Modulation of the mesolimbic dopaminergic system by β-endorphin-(1-27) as assessed by microdialysis

In the present study we used in vivo microdialysis to examine the influence of β-endorphin-(1-27) (β-EP-(1-27) upon β-endorphin (β-EP)-induced dopamine (DA) release in the nucleus accumbens of anesthetized rats. Microdialysis probes were inserted into the nucleus accumbens and peifusates were analyzed for DA and its metabolites, dihydroxyphenylacetic acid (DOPAC) and homovanillic acid (HVA), using a reversed-phase HPLC system with electrochemical detection.

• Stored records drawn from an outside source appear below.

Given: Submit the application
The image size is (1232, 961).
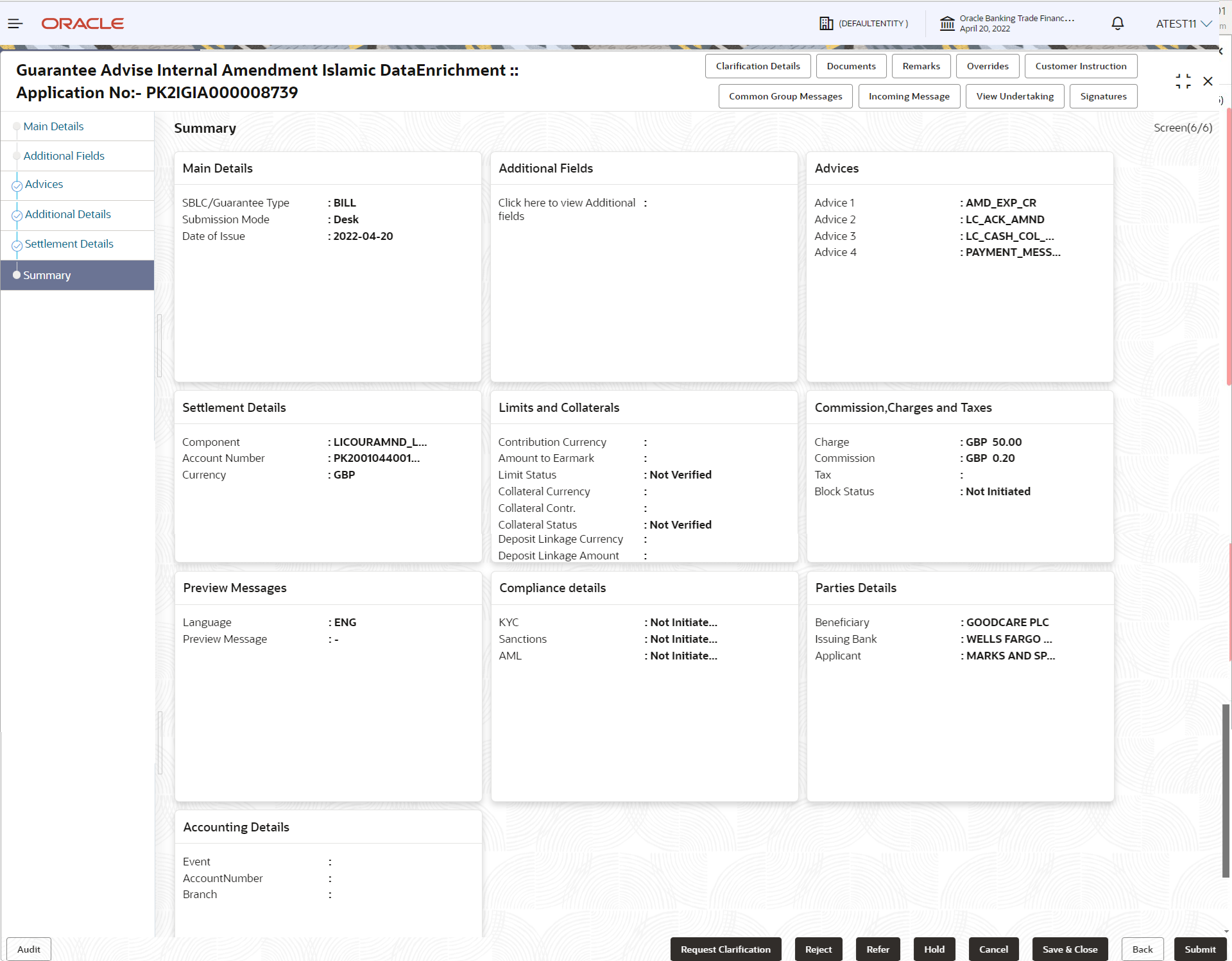Looking at the screenshot, I should (x=1200, y=949).
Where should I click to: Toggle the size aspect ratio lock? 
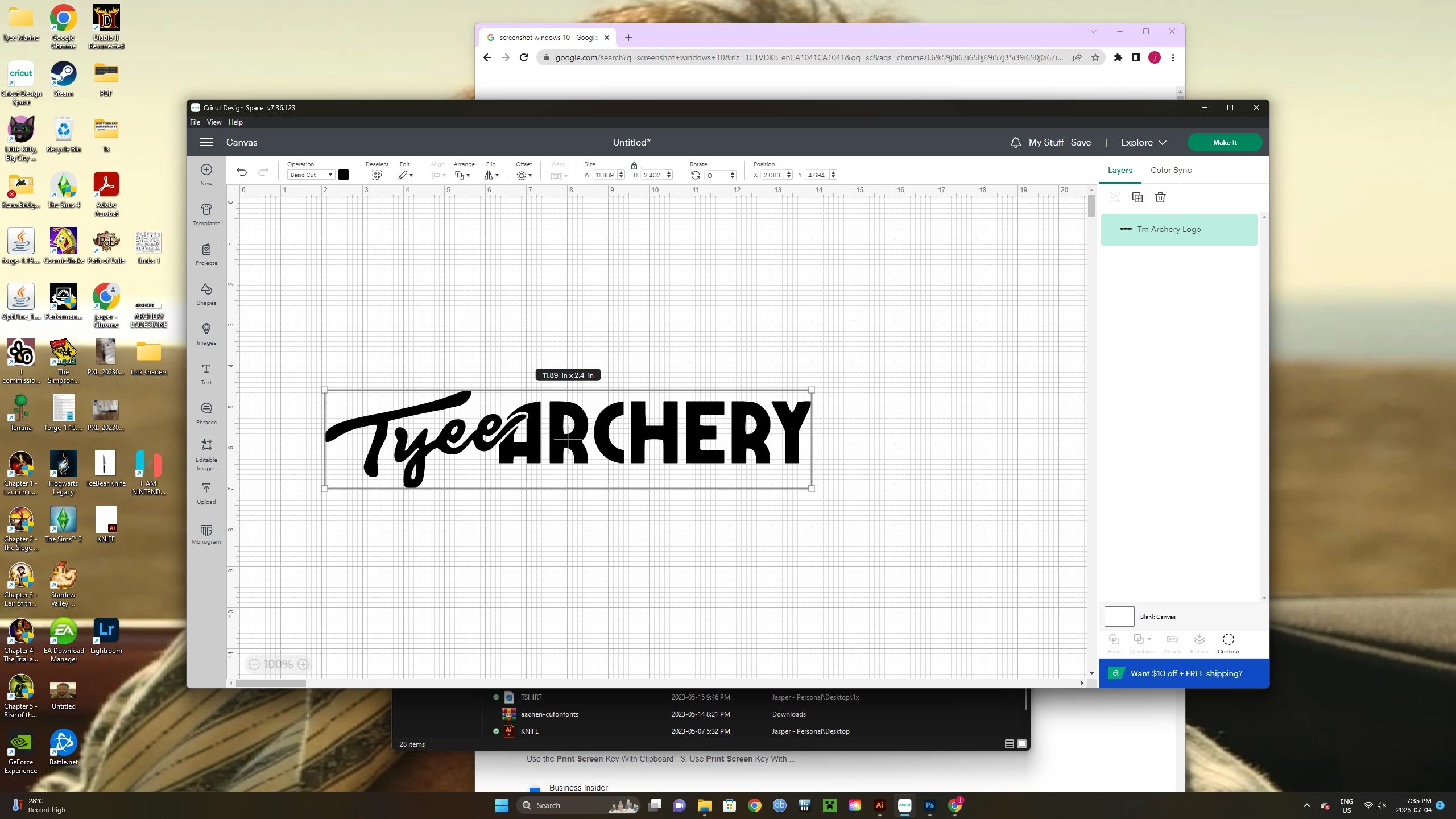coord(634,166)
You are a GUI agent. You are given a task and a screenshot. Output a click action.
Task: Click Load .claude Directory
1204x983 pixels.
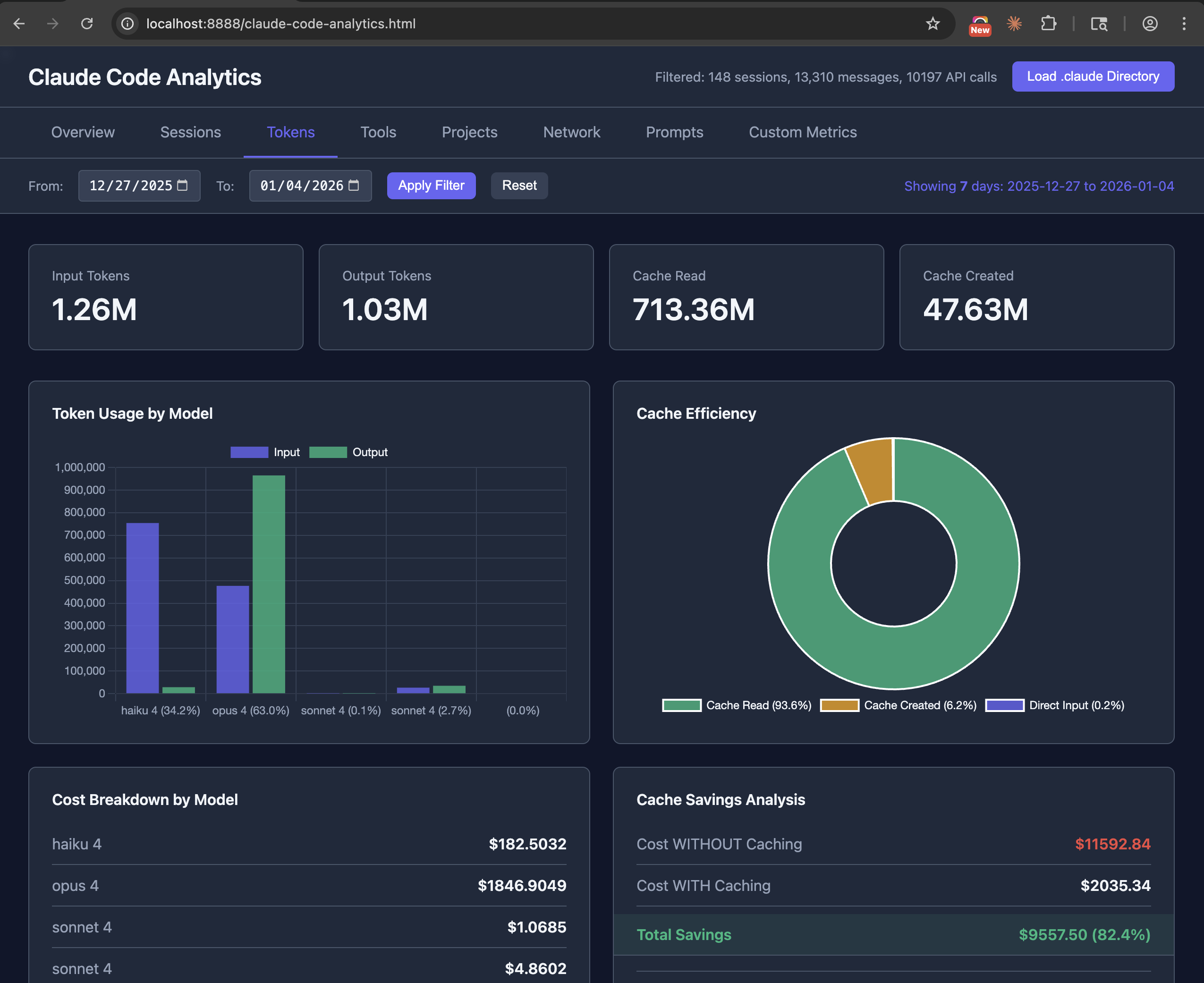click(x=1093, y=76)
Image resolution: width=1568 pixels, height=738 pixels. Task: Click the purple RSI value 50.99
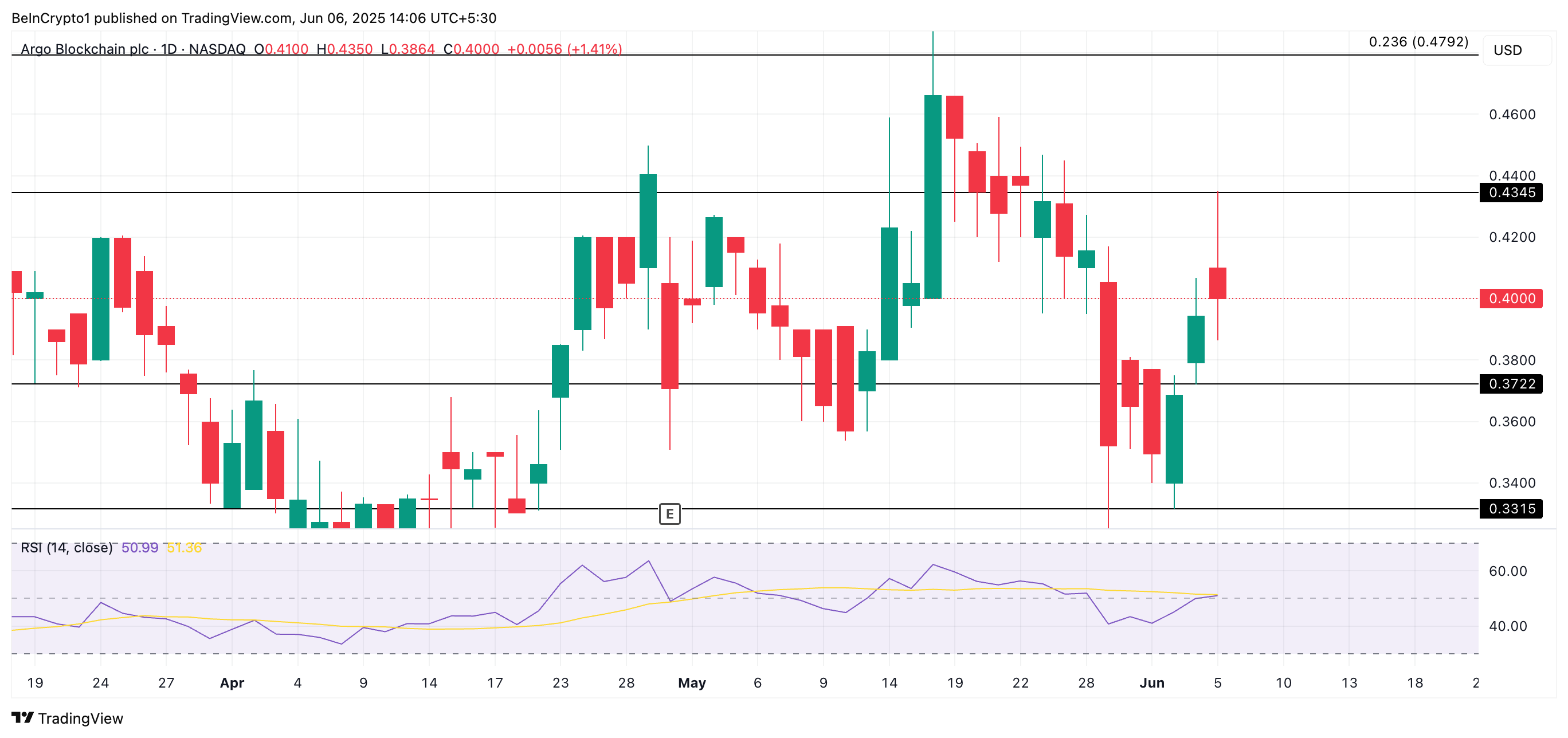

Intracerebroventricular (i.c.v.) administration of β-EP-(1-27) (5-20 μg) resulted in a dose-dependent increase in DA release which was smaller than the β-EP-induced DA release, whereas metabolite levels were not altered. Pretreatment with β-EP-(1-27) (5-20 μg) significantly altered the β-EP (5 μg)-induced increase in DA release. These results indicate that β-EP-(1-27) antagonizes the β-EP-induced release of DA in the nucleus accumbens. In addition to its antagonistic properties at the β-endorphin binding site, β-EP-(1-27) appears to be a partial agonist, inducing increased DA release. These findings suggest a regulatory function for this naturally occurring β-EP fragment within the mesolimbic system.